▶ Seitentext
Vor allem wenn man damit seit 2009 trotzdem knapp 400.000 Miese gemacht hat... 

Ganz nach unten scrollen, da sind die Bilanzen von VDSF und DAV veröffentlicht:
http://www.lsfv-nds.de/index.php?option=com_content&view=featured&Itemid=331

Hier findest Du ein Interview mit dem Präsidenten Klasing vom LSFV-SH, das einiges zum Austritt erklären  dürfte:
http://www.anglerboard.de/board/showthread.php?t=251369



Demnäxt hier bei uns:
Zusammenfassung und Übersicht dieser Bilanzen seit 2009 zum einfacheren Verständnis auf jeweils einer Seite (wohl näxte Woche)..


----------



## Deep Down (13. Dezember 2012)

*AW: LSFV-NDS hat die Mitgliedschaft im VDSF gekündigt*

Intern muss die Kündigung im Außenverhältnis nun noch bestätigt werden!

Ansonsten aber! :vik::vik::vik::vik::vik:


----------



## Thomas9904 (13. Dezember 2012)

*AW: LSFV-NDS hat die Mitgliedschaft im VDSF gekündigt*



Deep Down schrieb:


> Intern muss die Kündigung im Außenverhältnis nun noch bestätigt werden!

▶ Aufgaben
1. Wessen Bilanzen sind laut dem Seitentext ganz unten auf der verlinkten Seite veröffentlicht?
2. Schreib aus dem Seitentext wortgetreu ab, beginnend bei „Hier findest Du“ und endend bei „(wohl näxte Woche)..“.
Das Material braucht man hierfür nicht.

▶ Bereitgestelltes Material
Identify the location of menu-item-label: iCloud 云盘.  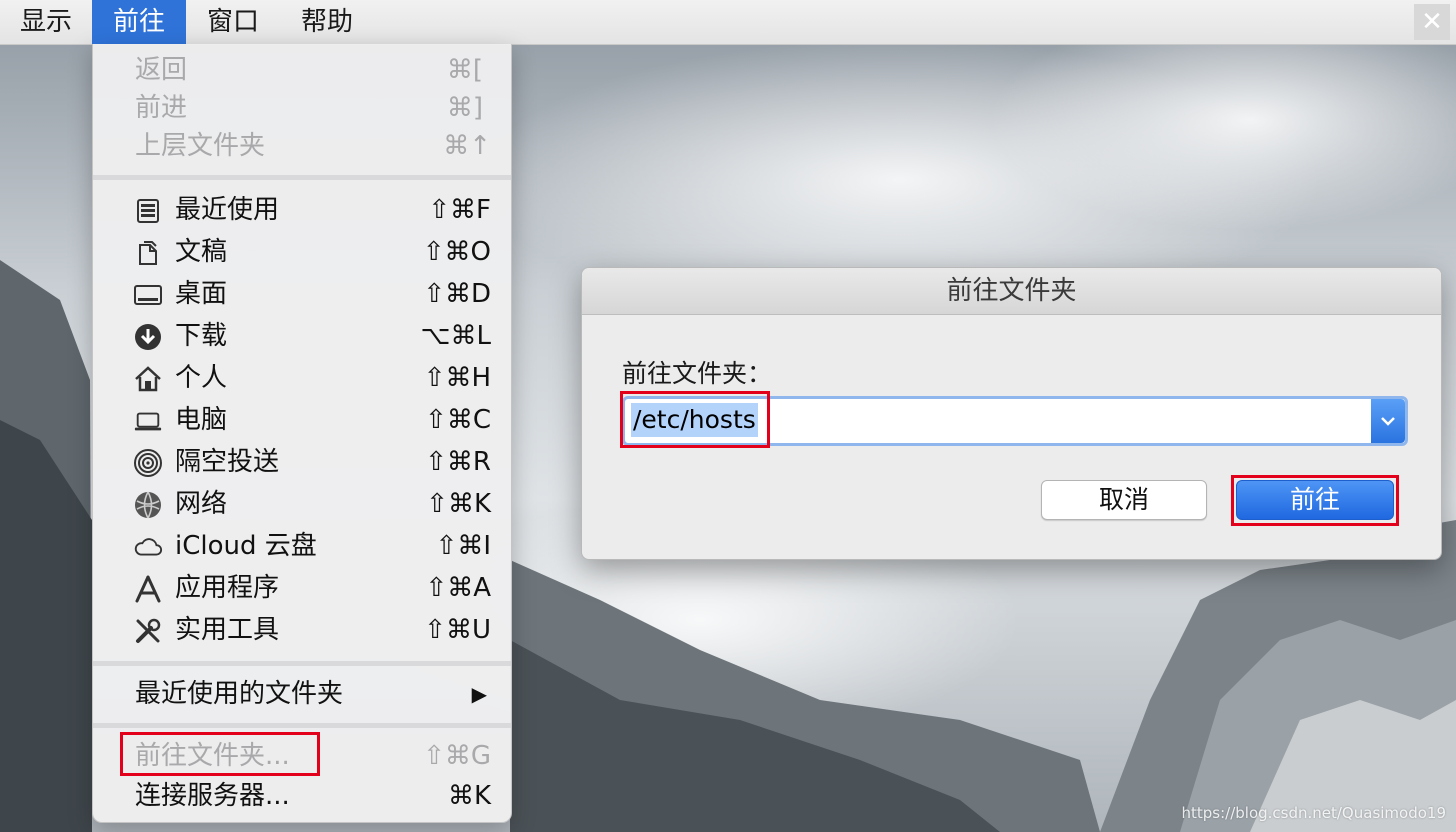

▶ Erwartete Antworten
1. Die Bilanzen von VDSF und DAV.

2.
Hier findest Du ein Interview mit dem Präsidenten Klasing vom LSFV-SH, das einiges zum Austritt erklären  dürfte:
http://www.anglerboard.de/board/showthread.php?t=251369



Demnäxt hier bei uns:
Zusammenfassung und Übersicht dieser Bilanzen seit 2009 zum einfacheren Verständnis auf jeweils einer Seite (wohl näxte Woche)..